The New Orfords opened the evening with a fleet-footed reading of Mozart's String Quartet No 15 in D minor (K 421), the second of six quartets Mozart gratefully presented to Franz Haydn for moving the quartet form beyond the divertimento. The New Orfords channeled rhythmic precision and telepathic ensemble — instinctively finishing each others' musical thoughts yet strategically allowing individual voices to add color (as in Manker's emphasis in the Andante's ascending cadential figure, measure 8-9 etc). For all of K 421's complex, unsettled minor-mode darkness, the New Orford's bravura playing put a smile on your face.

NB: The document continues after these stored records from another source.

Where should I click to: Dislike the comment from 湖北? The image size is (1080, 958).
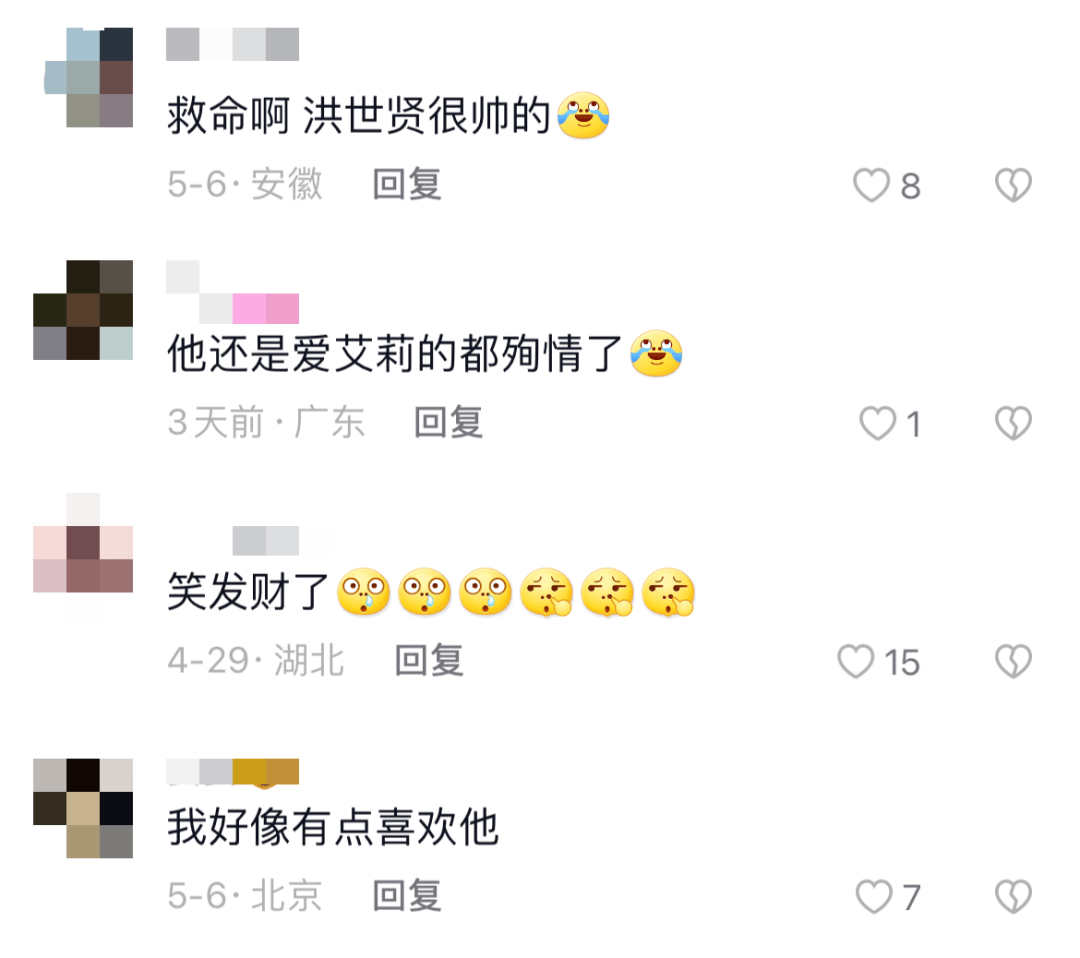click(x=1013, y=661)
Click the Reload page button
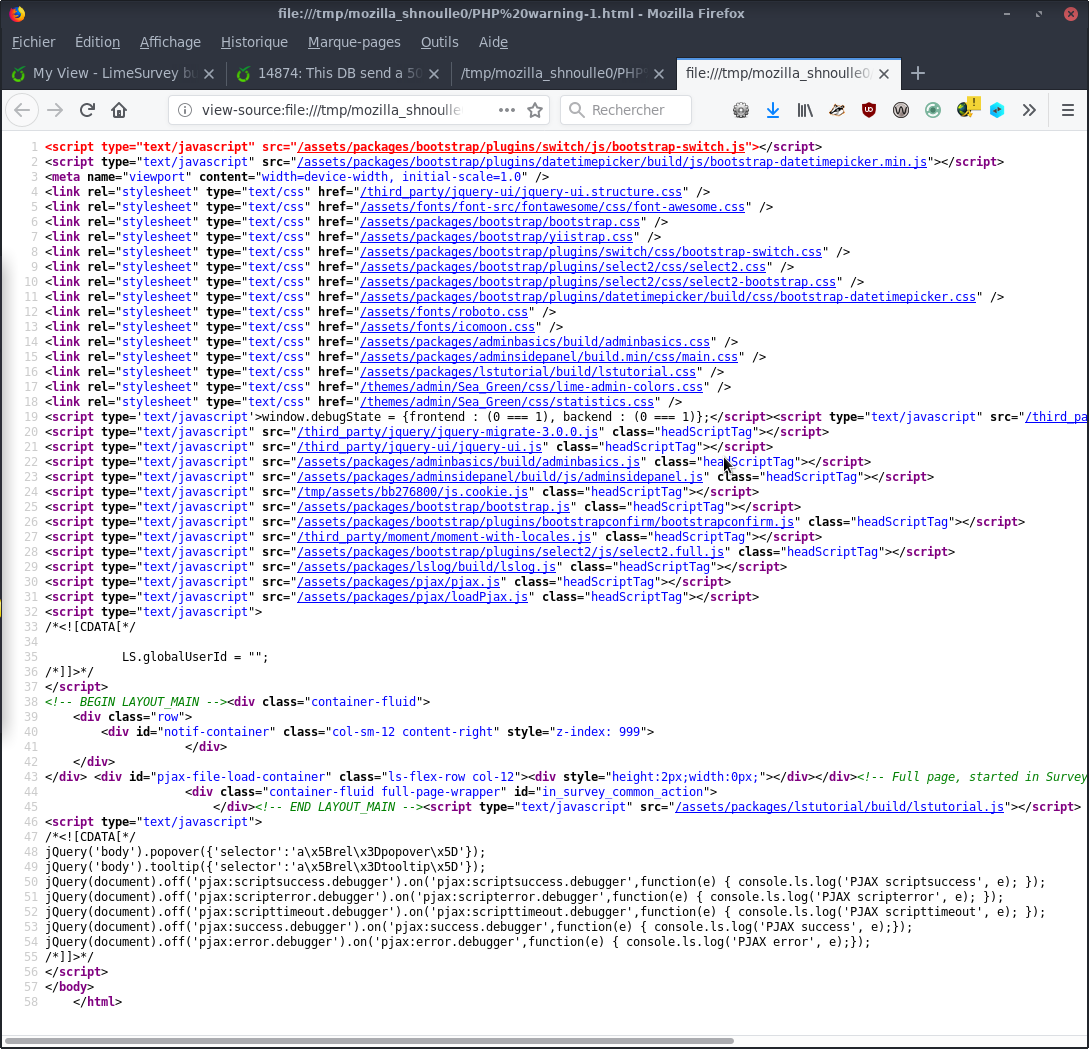 coord(87,110)
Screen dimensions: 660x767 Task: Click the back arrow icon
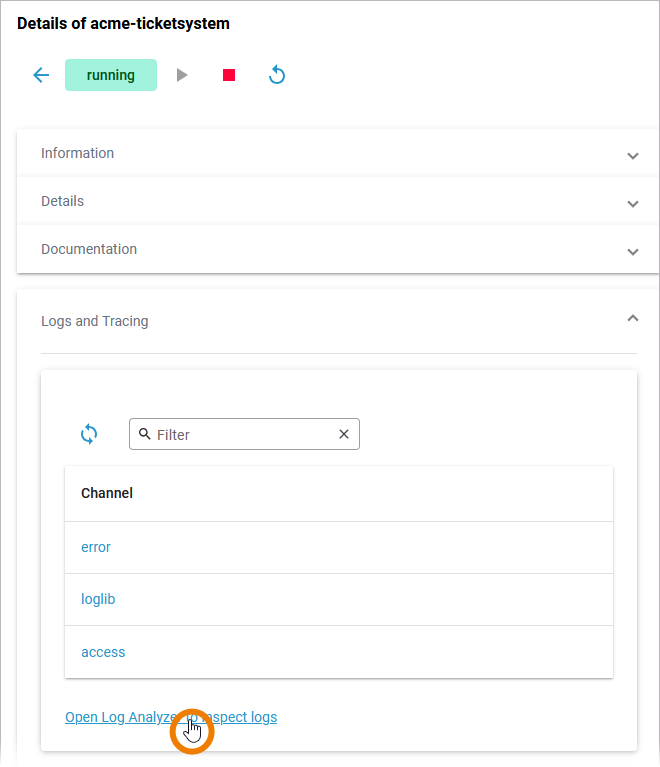tap(41, 75)
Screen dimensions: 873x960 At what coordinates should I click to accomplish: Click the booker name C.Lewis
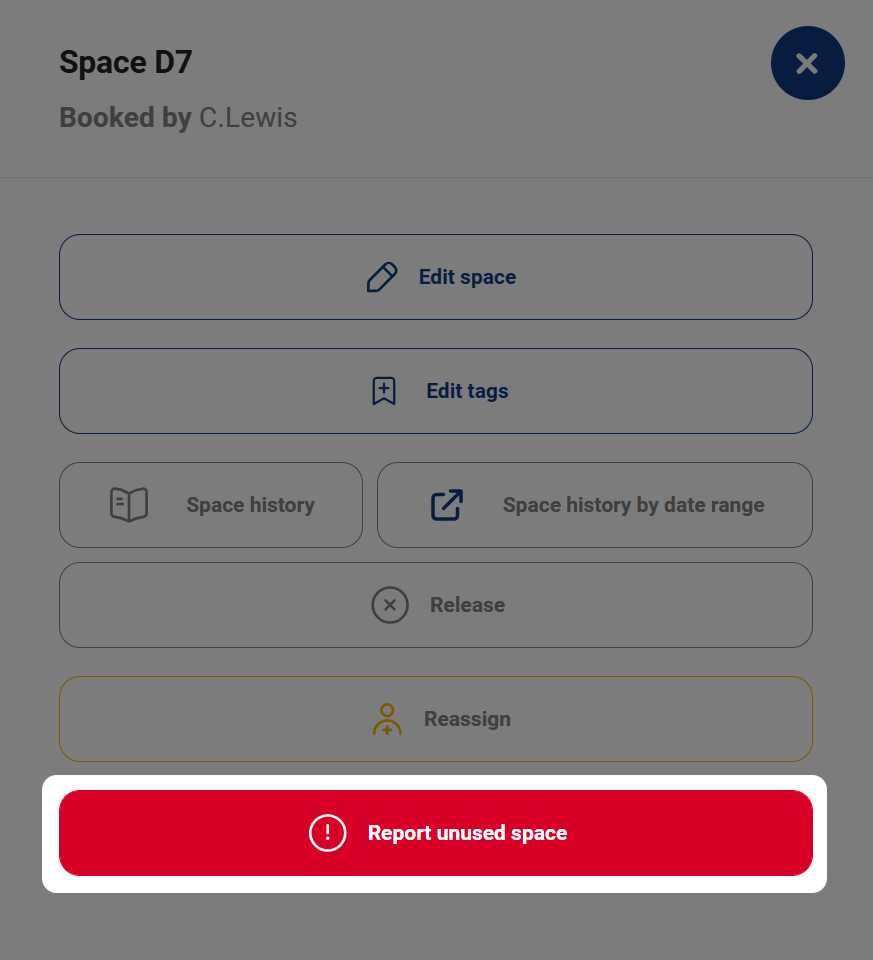pyautogui.click(x=248, y=118)
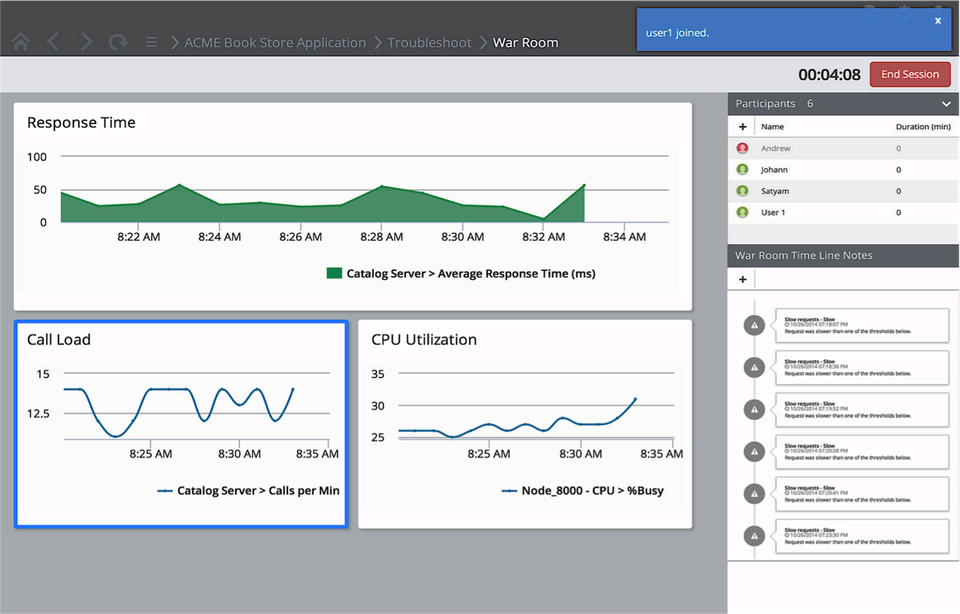Open the last Slow requests note card

point(862,536)
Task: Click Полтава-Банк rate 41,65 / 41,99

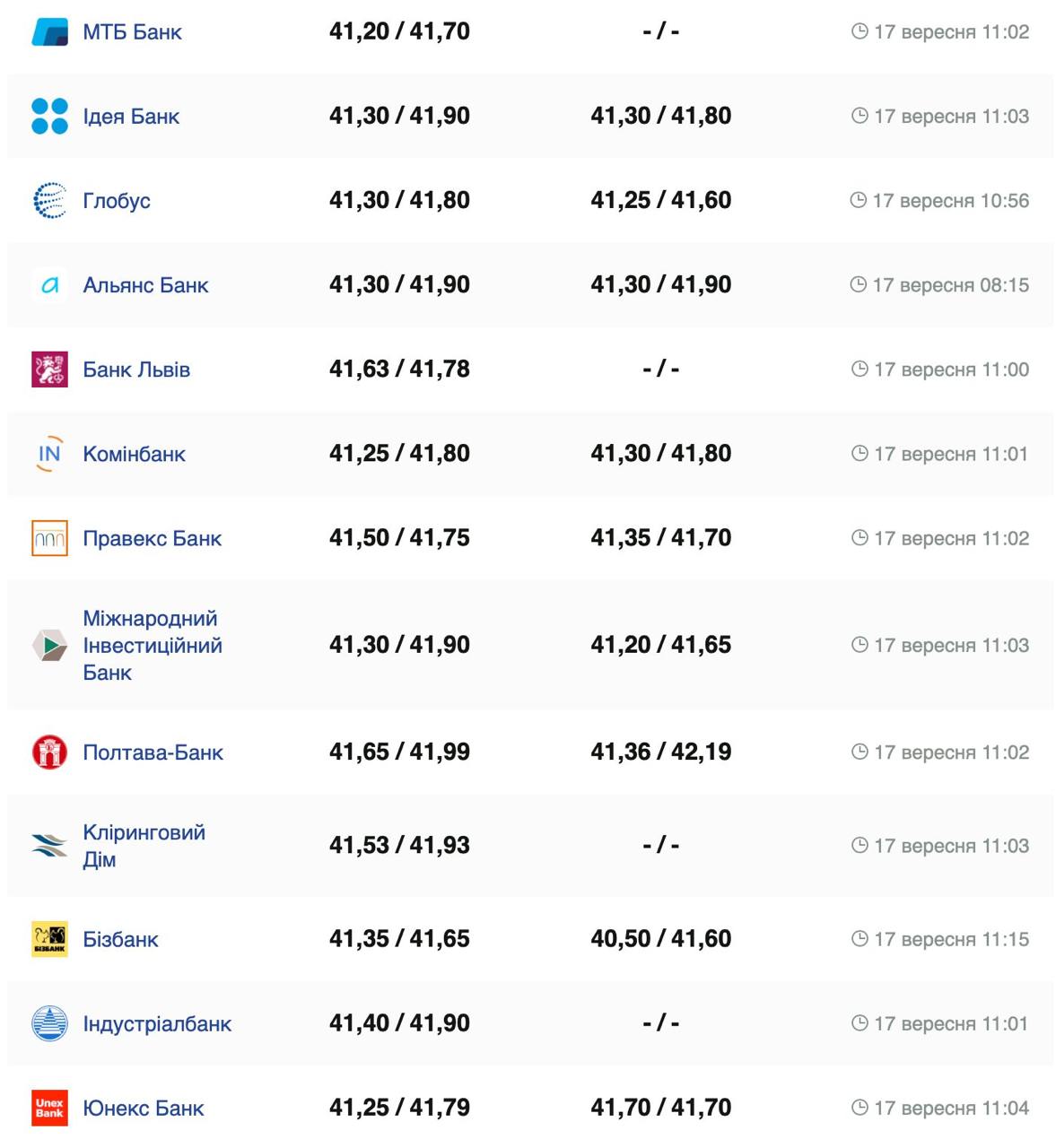Action: point(399,752)
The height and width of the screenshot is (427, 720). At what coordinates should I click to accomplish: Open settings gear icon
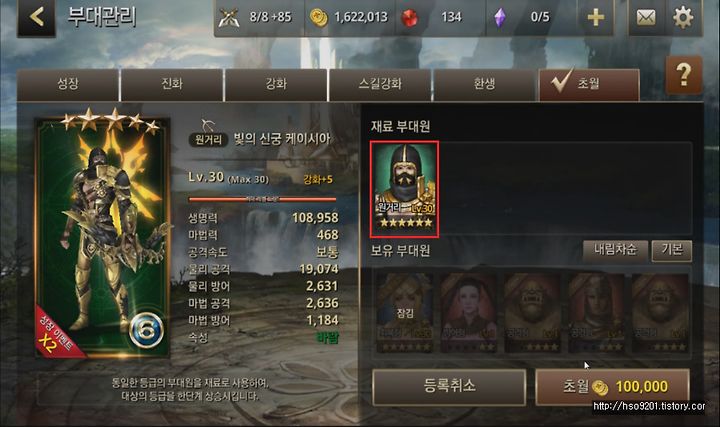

Breaking with convention, the New Orford's violins switch seats depending on the programmed piece. Wan was first violin for Mozart; Crow took the lead seat for the Wijeratne and Beethoven. ('We never switch once we've settled on a piece', Crow clarified in the pre-concert.) The minor-mode instability displayed in Mozart K 421 is given full, free rein in Beethoven's structurally daring Op 131 of forty-three years later – his favorite of his sixteen quartets. The New Orfords virtuosic immersion in this protean landmark was riveting: Crow's agonized cantabile and Wei's aching lament in the first-movement Adagio, the antiphony between Manker's spiccato and Crow's lyrically ascending lines in the fourth movement, Manker's nicely dissonant snarls in the Presto and Crow and Wan's frantic slashing attack in the final Allegro.

Are the New Orfords now 'Canada's preeminent touring chamber group'? That may not do them full justice.